I sometimes feel silenced by people at MIT. Professors have created a hypothetical situation by addressing the class: “Okay, guys, think about your future. Your wives …” Why can’t they just say “partner”? When I correct them on their heterosexist comment, I have been told by my peers to stop that because it is “inappropriate.” Students with whom I’m p-setting have said, “This problem/class is so gay!” When I spoke up, they got angry and stopped p-setting with me. How can I bring up that I’m offended without making things awkward?

“But MIT is totally gay-friendly! Everyone is so open-minded and liberal!” False. Comparatively, MIT is a great place for the LGBTQ community. But still, every year there are instances of bigotry and hatred. People are forced to leave their living groups and are tormented because they are LGBTQ. Most students may not realize it, but sometimes students are beaten because they identify as LGBTQ (see results from last year’s Living Pink guide for an example). People are silenced. Today, you should think about whose voices you might be silencing.

Experiences of LBGTQ people at MIT run the gamut of super-accepting and pleasant to completely unbearable and terrible. This is deplorable. Everyone has the right to feel accepted and embraced. No one should be silenced. Although I am at a better school than I was at back in Mesa, Ariz, I still choose to remain silent today — for those who are forced to remain silent because people cannot accept them for who they are. I hope you do, too.

7 Comments
1
James over 12 years ago

It is not always bigotry. People attacking you are wrong, but homosexuals are pushing it too far. I see it as majority of people do--abnormal. If anyoen wants to say "Majority doesn't" then look at California voting gay bill down, then having similar one forced on them by legislation. In New York state, people would have rightly voted down marriage bill, so new governor Cuomo snuck it through legislation, even forcing through intimidation some people to switch votes.

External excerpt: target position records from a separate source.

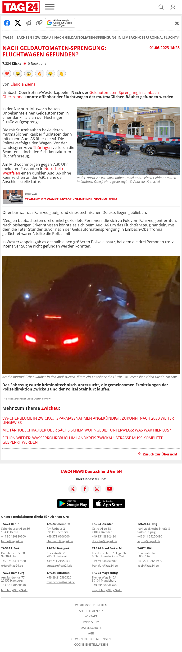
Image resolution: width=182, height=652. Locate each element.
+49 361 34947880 (13, 561)
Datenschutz (91, 627)
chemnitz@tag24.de (60, 541)
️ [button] (7, 73)
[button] (173, 7)
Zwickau (43, 37)
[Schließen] (177, 23)
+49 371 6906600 (58, 536)
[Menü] (49, 7)
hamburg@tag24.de (14, 590)
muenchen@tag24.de (61, 582)
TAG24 (8, 37)
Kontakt (91, 616)
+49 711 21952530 (59, 561)
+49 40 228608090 (13, 585)
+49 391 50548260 (104, 585)
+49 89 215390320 (59, 577)
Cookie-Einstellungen (91, 644)
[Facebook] (85, 489)
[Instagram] (97, 489)
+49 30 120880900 (13, 536)
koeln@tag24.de (148, 566)
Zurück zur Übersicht (160, 454)
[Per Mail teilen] (28, 23)
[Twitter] (72, 489)
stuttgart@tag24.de (59, 566)
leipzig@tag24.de (148, 541)
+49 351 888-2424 (104, 536)
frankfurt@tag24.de (105, 566)
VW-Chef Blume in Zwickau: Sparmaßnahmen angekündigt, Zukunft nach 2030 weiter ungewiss (88, 420)
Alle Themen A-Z (91, 611)
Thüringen (42, 147)
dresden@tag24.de (104, 541)
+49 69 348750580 (104, 561)
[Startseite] (21, 7)
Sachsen (24, 37)
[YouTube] (109, 489)
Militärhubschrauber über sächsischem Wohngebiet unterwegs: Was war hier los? (86, 430)
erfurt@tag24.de (12, 566)
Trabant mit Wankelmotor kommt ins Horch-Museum (71, 199)
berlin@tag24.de (12, 541)
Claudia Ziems (22, 84)
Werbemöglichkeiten (91, 605)
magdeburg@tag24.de (107, 590)
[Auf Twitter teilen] (18, 23)
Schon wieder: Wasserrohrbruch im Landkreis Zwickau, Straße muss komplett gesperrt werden (82, 440)
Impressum (91, 622)
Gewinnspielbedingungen (91, 639)
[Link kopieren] (39, 23)
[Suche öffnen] (161, 7)
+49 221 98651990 (149, 561)
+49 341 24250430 (149, 536)
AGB (91, 633)
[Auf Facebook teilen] (7, 23)
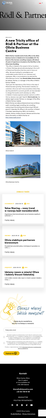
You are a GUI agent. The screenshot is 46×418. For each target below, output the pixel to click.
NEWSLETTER (23, 397)
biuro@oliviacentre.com (23, 389)
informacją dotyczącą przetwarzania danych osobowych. (29, 347)
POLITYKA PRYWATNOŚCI (23, 400)
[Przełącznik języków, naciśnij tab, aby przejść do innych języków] (41, 3)
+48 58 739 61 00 (23, 391)
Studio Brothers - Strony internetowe (23, 414)
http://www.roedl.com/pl (13, 117)
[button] (36, 3)
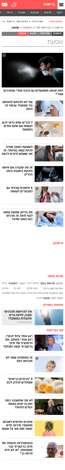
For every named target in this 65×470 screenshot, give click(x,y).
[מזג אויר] (14, 4)
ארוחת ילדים (33, 283)
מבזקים (34, 12)
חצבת (9, 22)
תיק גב (39, 298)
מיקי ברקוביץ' (56, 293)
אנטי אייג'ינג (37, 22)
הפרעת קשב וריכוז (53, 289)
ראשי (60, 12)
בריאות (49, 4)
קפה (17, 293)
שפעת (15, 27)
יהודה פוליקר (32, 289)
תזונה (46, 298)
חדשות (48, 12)
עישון (40, 293)
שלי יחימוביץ (8, 293)
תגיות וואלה (55, 276)
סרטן (45, 293)
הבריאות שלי (43, 27)
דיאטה (22, 284)
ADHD (59, 284)
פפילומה (45, 33)
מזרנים (5, 289)
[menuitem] (47, 13)
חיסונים (27, 27)
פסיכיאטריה (31, 293)
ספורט (21, 12)
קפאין (23, 293)
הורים (4, 283)
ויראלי (9, 12)
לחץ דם (17, 289)
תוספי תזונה (56, 298)
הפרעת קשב (22, 22)
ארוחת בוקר (47, 283)
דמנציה (13, 283)
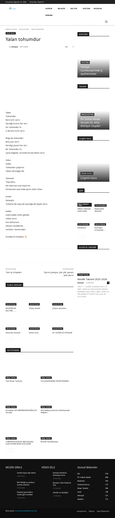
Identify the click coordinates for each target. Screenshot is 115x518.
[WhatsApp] (39, 255)
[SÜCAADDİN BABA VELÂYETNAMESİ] (57, 367)
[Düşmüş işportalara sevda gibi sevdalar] (10, 494)
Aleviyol (15, 47)
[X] (32, 255)
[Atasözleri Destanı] (16, 322)
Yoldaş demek (34, 308)
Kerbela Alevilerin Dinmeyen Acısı (60, 474)
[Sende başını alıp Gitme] (10, 475)
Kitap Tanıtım (11, 378)
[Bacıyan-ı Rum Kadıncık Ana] (46, 485)
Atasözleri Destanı (13, 333)
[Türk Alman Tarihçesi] (22, 367)
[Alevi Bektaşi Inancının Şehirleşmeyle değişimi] (57, 396)
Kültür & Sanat (11, 29)
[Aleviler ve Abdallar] (46, 495)
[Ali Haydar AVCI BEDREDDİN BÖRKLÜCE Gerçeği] (22, 396)
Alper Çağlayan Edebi (83, 204)
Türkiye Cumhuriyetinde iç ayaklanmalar (92, 70)
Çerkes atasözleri (59, 308)
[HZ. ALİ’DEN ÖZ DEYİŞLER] (62, 322)
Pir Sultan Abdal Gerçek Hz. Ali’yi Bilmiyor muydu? (91, 122)
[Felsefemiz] (84, 220)
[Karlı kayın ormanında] (102, 220)
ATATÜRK (83, 34)
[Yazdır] (45, 255)
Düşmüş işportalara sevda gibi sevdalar (25, 493)
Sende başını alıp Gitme (26, 473)
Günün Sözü (33, 333)
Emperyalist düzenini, (99, 210)
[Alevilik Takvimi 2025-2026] (93, 264)
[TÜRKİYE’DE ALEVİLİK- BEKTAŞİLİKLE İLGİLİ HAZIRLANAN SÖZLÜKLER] (22, 428)
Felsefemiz (81, 228)
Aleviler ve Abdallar (60, 492)
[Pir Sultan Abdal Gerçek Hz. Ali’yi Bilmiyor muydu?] (93, 111)
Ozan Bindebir (100, 205)
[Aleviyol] (7, 46)
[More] (52, 255)
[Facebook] (26, 255)
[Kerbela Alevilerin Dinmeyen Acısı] (46, 475)
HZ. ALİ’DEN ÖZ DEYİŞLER (62, 333)
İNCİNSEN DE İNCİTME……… (11, 309)
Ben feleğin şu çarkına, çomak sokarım (26, 483)
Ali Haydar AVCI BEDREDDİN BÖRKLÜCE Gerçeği (21, 411)
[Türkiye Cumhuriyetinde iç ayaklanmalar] (93, 58)
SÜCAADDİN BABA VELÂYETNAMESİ (55, 381)
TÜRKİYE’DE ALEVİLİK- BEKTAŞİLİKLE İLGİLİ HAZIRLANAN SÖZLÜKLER (20, 443)
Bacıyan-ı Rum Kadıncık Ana (62, 484)
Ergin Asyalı (86, 173)
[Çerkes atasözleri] (62, 298)
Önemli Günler (83, 275)
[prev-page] (7, 339)
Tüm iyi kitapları (14, 272)
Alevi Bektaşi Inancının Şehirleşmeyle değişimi (55, 411)
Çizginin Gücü (89, 178)
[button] (106, 21)
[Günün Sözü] (39, 322)
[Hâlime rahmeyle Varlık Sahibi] (84, 201)
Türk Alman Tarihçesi (14, 381)
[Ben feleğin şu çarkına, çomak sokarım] (10, 484)
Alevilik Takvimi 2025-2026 (92, 279)
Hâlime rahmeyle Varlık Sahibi (84, 210)
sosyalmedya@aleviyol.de (26, 510)
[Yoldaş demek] (39, 298)
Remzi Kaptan (87, 114)
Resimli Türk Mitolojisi (49, 442)
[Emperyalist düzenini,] (102, 201)
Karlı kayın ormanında (99, 229)
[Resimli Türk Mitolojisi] (57, 428)
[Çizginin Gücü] (93, 163)
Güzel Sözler (24, 29)
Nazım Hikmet (100, 224)
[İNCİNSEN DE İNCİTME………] (16, 298)
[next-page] (12, 339)
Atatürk (85, 62)
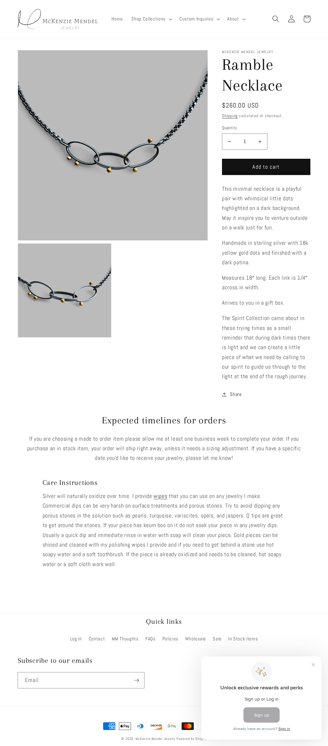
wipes (160, 496)
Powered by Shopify (191, 738)
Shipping (230, 115)
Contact (97, 639)
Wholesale (195, 639)
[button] (151, 19)
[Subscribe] (136, 680)
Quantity (229, 128)
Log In (76, 639)
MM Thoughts (125, 639)
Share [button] (236, 394)
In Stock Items (243, 639)
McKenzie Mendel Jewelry (155, 738)
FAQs (150, 639)
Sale (217, 639)
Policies (170, 639)
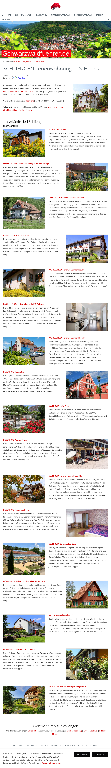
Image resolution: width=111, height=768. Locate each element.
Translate (21, 78)
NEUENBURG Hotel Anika (59, 406)
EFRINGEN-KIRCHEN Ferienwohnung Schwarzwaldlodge (26, 163)
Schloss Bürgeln (25, 110)
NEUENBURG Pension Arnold (15, 440)
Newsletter (82, 745)
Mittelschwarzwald (60, 15)
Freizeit (99, 15)
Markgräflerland (27, 62)
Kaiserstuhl (41, 15)
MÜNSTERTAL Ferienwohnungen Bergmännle (67, 687)
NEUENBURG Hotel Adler (13, 372)
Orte (9, 15)
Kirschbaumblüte (10, 110)
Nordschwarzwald (83, 15)
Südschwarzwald (23, 15)
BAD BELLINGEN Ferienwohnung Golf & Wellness (23, 304)
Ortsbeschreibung (55, 107)
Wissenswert (70, 745)
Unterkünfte (39, 62)
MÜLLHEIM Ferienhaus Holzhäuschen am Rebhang (24, 581)
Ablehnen (82, 755)
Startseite (16, 62)
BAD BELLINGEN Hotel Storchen (16, 235)
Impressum (17, 745)
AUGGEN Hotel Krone (57, 129)
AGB (46, 745)
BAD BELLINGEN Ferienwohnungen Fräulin (66, 270)
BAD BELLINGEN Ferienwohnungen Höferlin (67, 338)
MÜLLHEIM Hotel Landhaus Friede (63, 615)
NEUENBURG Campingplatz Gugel (62, 544)
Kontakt (6, 19)
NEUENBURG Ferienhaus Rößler (16, 510)
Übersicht (30, 101)
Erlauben (99, 755)
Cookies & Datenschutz (33, 745)
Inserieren (94, 745)
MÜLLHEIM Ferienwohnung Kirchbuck (19, 649)
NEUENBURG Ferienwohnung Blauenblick (66, 476)
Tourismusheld (56, 745)
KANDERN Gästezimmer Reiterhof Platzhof (66, 197)
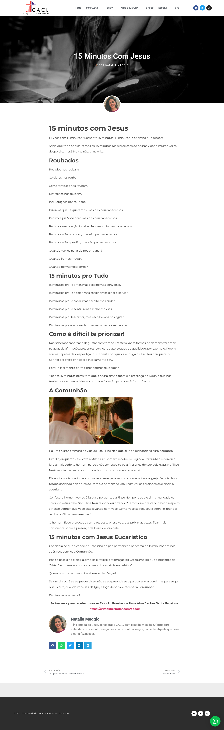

Gays in military started with "Don't ask don't tell, " then pushed it further. Don't blame straight people who push back.

2
Anonymous over 12 years ago

Yes, because majority rule is clearly the optimal way for society to go about things.

3
Anonymous over 12 years ago

Anonymous2, isn't majority rule what your silly Western concept of democracy is all about? Be consistent.

4
Anonymous over 12 years ago

Homosexuality is abnormal and unhealthy on various levels and defined as such by major world religions. If one wants to partake that is their perogative but do not expect the majority (ie. hetrosexuals) to stick our head in the sand when the 'normal' lie is being forced down our throats at every level.

5
Anonymous over 12 years ago

The world's religions can "define" whatever they want - I don't have to listen to it. That's the great thing about separation of church and state (even though that separation is definitely hazy, thanks to people like the commenters here). But since the Bible is apparently unquestionable, how's it going on your end not mixing fabrics? Why not hold up the one about no dwarves may approach the altar of god? I'm sure the ACLU would love that one. Oh, and, I hope your children aren't rebellious. It would be a shame to have to stone them to death. It's a rule, you know. Says so right there in the Bible. Which is unquestionable. Right?

6
Pablo over 12 years ago

Anon 5 that is one obtuse reply. Dwarfs? What are your talking about? Stoning? You better check some other holy books and cultures that uphold that practice. I think you'll find them much less forgiving than the one you are inflammed about. Maybe you are the one mixing up fabrics (and other things).

7
Anonymous over 12 years ago

You're absolutely right, Pablo, I mix my fabrics all. the. time. Since your critical reading skills appear to be a bit lacking, let me spell it out for you: there are many bizarre rules described in the Bible that no one pays any attention to anymore. You don't want to acknowledge that glaringly outdated notions like stoning rebellious children, marrying only virgins, and not mixing fabrics sit side-by-side with the same tired ideas that fuel the religious hysteria over homosexuality. It's cool, some of us do our own research and make up our own minds. Some don't. So be it.